Cat Coat Color – A locus
The interaction between two genes, Agouti on A locus and Melanocortin-1 receptor (Mc1r), produces diverse pigment patterns in mammals by regulating the type, amount, and distribution pattern of the two pigment types found in mammalian hair: eumelanin (brown/black) and pheomelanin (yellow/red). Agouti encodes for agouti signalling protein. The dominant is the wild-type A and it causes hairs to be black pigmented at the tips and orange pigmented at the roots. The recessive non-agouti or “hypermelanistic” allele, a, prevents this shift in the pigmentation pathway.
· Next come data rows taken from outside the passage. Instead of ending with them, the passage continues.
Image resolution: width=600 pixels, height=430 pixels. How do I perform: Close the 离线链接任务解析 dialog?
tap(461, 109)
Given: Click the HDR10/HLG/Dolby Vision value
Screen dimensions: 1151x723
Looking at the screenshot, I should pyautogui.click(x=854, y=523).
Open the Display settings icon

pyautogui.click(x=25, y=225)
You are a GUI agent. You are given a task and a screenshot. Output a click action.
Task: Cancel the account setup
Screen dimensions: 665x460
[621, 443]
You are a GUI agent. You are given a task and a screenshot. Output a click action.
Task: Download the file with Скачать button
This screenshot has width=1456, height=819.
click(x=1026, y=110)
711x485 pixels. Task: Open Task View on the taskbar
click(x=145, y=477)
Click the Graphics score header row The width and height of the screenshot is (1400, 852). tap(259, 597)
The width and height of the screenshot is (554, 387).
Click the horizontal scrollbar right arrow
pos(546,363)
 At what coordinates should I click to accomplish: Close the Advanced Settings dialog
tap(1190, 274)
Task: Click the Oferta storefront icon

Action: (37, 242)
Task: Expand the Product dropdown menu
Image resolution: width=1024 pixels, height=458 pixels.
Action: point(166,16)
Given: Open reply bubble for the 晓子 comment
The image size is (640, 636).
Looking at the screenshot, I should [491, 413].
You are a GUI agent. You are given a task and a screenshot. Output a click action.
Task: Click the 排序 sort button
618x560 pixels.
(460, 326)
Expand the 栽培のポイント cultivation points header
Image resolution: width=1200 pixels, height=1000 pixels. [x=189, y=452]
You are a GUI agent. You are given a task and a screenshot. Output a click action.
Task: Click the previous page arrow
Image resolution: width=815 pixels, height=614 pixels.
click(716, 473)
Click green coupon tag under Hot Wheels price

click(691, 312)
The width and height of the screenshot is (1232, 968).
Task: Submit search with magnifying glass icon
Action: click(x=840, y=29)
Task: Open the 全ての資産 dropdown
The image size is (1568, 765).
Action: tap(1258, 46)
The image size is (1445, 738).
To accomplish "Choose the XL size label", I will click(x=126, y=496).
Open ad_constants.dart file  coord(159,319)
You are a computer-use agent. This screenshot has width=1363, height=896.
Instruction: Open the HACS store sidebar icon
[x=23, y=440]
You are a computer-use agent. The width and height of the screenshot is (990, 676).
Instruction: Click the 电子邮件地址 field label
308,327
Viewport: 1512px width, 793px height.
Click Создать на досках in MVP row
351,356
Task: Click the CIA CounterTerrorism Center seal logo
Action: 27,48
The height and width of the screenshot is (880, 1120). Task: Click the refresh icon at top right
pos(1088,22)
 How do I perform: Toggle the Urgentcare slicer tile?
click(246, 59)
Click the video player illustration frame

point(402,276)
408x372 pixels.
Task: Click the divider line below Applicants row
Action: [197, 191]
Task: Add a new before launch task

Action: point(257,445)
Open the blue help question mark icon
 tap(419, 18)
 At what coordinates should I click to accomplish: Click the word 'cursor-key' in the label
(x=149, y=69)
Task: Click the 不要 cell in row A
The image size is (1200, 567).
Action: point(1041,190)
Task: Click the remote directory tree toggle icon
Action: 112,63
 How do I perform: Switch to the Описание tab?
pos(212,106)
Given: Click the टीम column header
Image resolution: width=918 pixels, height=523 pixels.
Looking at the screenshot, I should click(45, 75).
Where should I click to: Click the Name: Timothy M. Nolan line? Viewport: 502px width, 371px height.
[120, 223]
When the cat is homozygous (genotype aa), it will result in black pigment production throughout the growth cycle of the hair. The aa genotype will hide the tabby pattern. The A to a mutation on A locus does not have a discernible effect on red or cream colored cats. This results that these cats display tabby striping independent of their genotype at this locus. This explains why you can usually see the tabby pattern in the orange patches of non-agouti tortoiseshell cats, but not in the black or brown patches.
Kerns, J.A., Newton, J., Berryere, T.G., Rubin, E.M., Cheng, J.-F., Schmutz, S.M., and Barsh, G.S. (2004). Characterization of the dog Agouti gene and a nonagoutimutation in German Shepherd Dogs. Mamm Genome 15, 798–808.